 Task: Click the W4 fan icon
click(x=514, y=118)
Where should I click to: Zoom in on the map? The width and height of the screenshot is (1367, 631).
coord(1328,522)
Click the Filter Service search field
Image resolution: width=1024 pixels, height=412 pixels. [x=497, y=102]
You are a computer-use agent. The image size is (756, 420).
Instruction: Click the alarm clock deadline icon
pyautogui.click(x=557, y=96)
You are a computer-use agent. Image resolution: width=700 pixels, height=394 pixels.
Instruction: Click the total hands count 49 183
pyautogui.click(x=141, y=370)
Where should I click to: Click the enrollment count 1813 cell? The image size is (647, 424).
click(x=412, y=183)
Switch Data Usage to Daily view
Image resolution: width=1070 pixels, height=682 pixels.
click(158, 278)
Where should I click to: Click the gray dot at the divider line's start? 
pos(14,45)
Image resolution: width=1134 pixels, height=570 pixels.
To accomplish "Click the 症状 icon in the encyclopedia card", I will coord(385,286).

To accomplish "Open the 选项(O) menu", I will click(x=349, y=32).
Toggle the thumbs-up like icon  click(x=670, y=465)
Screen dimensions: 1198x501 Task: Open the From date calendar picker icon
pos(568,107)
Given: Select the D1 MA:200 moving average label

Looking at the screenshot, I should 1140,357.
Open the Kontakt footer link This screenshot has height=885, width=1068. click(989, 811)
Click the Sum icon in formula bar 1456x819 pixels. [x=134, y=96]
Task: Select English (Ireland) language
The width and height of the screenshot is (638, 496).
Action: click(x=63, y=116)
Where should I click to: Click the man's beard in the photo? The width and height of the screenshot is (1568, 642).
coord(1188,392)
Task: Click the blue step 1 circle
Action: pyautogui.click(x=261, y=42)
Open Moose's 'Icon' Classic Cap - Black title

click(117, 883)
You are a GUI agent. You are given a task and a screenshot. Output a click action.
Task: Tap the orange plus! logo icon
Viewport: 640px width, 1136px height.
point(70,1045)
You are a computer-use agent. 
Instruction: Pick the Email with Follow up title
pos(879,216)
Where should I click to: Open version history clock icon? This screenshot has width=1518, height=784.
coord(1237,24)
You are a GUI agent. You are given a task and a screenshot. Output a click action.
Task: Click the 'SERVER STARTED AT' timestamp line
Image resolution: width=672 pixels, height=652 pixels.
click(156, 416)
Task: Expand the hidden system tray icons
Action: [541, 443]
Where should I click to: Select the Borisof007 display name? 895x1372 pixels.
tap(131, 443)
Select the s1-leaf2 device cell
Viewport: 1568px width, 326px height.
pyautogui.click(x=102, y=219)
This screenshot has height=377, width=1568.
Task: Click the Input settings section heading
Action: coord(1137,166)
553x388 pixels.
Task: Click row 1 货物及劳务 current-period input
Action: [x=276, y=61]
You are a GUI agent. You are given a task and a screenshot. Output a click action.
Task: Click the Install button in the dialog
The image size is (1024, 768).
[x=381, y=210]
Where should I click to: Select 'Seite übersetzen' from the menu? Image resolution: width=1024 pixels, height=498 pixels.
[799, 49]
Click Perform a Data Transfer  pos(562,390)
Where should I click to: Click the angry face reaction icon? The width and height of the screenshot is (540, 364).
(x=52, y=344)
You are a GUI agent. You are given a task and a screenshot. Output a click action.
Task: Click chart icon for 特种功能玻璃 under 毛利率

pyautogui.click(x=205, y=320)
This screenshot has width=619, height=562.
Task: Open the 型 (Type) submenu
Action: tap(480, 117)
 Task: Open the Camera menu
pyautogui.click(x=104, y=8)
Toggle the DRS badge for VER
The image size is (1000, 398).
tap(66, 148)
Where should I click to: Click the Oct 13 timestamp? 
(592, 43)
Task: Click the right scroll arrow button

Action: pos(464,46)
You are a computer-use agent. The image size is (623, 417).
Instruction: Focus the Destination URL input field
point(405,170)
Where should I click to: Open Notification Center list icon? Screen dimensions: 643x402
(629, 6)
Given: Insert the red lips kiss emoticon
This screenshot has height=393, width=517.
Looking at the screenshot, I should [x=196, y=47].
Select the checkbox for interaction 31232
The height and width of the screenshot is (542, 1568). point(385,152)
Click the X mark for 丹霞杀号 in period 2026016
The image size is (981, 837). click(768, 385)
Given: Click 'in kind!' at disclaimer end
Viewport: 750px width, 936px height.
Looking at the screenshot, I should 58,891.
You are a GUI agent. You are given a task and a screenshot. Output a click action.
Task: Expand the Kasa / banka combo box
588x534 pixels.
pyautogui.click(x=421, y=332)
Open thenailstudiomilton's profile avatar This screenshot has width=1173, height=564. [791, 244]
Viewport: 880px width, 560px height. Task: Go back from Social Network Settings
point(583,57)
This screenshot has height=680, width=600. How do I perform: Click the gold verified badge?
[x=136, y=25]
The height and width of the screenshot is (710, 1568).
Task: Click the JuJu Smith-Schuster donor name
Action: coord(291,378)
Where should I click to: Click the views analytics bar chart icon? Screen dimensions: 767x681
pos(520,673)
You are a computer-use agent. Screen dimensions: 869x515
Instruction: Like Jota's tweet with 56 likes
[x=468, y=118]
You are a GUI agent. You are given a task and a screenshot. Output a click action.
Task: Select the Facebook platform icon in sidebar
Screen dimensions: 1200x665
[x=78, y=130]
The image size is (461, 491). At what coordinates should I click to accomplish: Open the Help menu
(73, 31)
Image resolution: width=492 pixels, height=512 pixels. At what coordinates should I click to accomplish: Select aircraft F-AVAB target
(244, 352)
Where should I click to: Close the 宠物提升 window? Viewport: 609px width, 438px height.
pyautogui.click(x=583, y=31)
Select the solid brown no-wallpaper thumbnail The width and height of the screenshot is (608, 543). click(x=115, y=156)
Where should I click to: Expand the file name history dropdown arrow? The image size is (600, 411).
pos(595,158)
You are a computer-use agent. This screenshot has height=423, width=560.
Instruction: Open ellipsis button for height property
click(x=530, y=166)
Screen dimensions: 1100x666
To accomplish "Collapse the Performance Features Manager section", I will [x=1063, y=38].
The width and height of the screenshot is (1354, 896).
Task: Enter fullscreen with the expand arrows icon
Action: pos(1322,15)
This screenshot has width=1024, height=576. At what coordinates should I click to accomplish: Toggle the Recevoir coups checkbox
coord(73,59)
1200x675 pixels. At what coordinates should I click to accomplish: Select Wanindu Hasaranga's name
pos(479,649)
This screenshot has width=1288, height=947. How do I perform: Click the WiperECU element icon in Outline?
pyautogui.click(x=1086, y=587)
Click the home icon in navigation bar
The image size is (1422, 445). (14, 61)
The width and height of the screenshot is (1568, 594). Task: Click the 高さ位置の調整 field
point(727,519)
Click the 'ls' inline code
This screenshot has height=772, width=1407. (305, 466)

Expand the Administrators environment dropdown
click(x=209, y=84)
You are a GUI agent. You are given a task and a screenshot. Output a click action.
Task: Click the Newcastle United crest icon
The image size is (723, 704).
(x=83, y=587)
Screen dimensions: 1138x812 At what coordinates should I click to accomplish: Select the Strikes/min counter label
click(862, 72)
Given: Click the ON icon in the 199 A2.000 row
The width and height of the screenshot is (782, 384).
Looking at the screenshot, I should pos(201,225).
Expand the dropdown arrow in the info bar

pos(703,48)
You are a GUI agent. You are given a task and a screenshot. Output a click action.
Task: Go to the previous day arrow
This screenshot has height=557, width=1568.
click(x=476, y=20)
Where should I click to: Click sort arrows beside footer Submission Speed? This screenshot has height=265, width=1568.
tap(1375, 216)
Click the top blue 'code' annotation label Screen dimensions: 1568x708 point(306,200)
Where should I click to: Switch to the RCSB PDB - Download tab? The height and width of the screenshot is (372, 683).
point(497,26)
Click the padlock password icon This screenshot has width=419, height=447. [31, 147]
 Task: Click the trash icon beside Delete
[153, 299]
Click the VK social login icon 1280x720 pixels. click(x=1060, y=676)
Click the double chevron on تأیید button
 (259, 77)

----------

Problem description:
Lines from the top of the data above through the line containing "You are a computer-use agent. The image size is (756, 420)." must be repeated exactly. All other lines stay out.

Task solution:
 Task: Click the W4 fan icon
click(x=514, y=118)
Where should I click to: Zoom in on the map? The width and height of the screenshot is (1367, 631).
coord(1328,522)
Click the Filter Service search field
Image resolution: width=1024 pixels, height=412 pixels. [x=497, y=102]
You are a computer-use agent. The image size is (756, 420).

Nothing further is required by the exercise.